Processes, forks and executions

This is the second blog post in a short series about processes on UNIX-like systems. It is a followup to the previous post which focused on basic definitions, creation of processes and relations between them. This time we analyze the semantics of two closely related system calls that play major roles in process creation and program execution.

fork() and exec()

The UNIX-based operating systems provide the fork() system call¹ to create a clone of an existing process and the execve() system call to start executing a program in a process. Windows, on the other hand, provide the CreateProcess() function which starts a given program in a newly created process. Why are UNIX-based systems doing things in a more complicated way? There are many reasons for that, some simply historical, as described in The Evolution of the Unix Time-sharing System:

Process control in its modern form was designed and implemented within a couple of days. It is astonishing how easily it fitted into the existing system; at the same time it is easy to see how some of the slightly unusual features of the design are present precisely because they represented small, easily-coded changes to what existed. A good example is the separation of the fork and exec functions.

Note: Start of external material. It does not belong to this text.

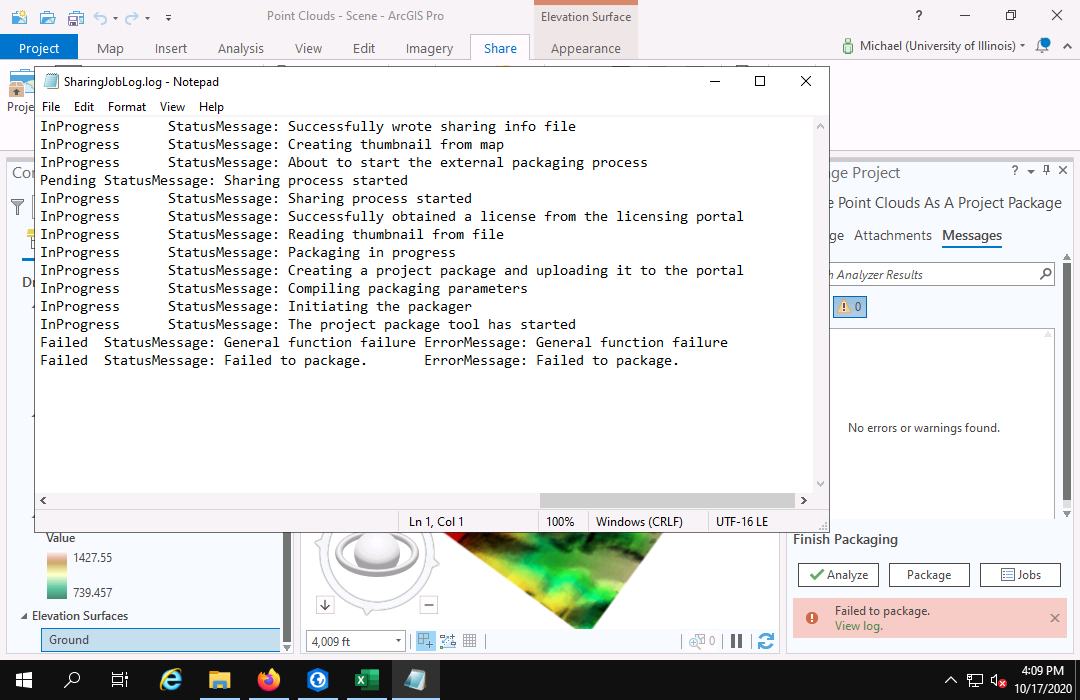Viewport: 1080px width, 700px height.
Task: Pause drawing with the pause icon
Action: tap(737, 641)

In fact, the PDP-7's fork call required precisely 27 lines of assembly code. Of course, other changes in the operating system and user programs were required, and some of them were rather interesting and unexpected. But a combined fork-exec would have been considerably more complicated,…

Based on the above words one could say it was merely a coincidence or even a result of some laziness. Laziness of programmers² has over the decades definitely led to many great things (including great disasters). So this would not be something new or special. However, was it a coincidence that it was easy to add fork() and then exec() keeping them as two separate actions?

Finding the answer would definitely be a nice research and analysis, but maybe a topic for a separate blog post. One thing is definitely true, though – the semantics of fork() and exec() fit very well in the philosophy and design of the UNIX-based operating systems. One of the key UNIX principles is the Do One Thing And Do It Well principle. And even just this approach alone requires the operating system to be able to create new processes quickly and efficiently. After all, there are many things to be done!

Creating a clone of an existing process with fork() only to throw most of it away again with exec() may sound inefficient. But a closer look, for example at the fork(2) man page on Linux, shows something else:

Under Linux, fork() is implemented using copy-on-write pages, so the only penalty that it incurs is the time and memory required to duplicate the parent's page tables, and to create a unique task structure for the child.

In other words, fork() creates something like a shallow copy of an existing process where only the memory that is accessed for writing is actually copied before writing into it. This is very similar to creation of a new thread which, unlike a new child process, remains in the same address space even for writes into the memory. In fact, on Linux the fork() C function is actually implemented using the clone() system call which is also used when creating new threads, only with different arguments.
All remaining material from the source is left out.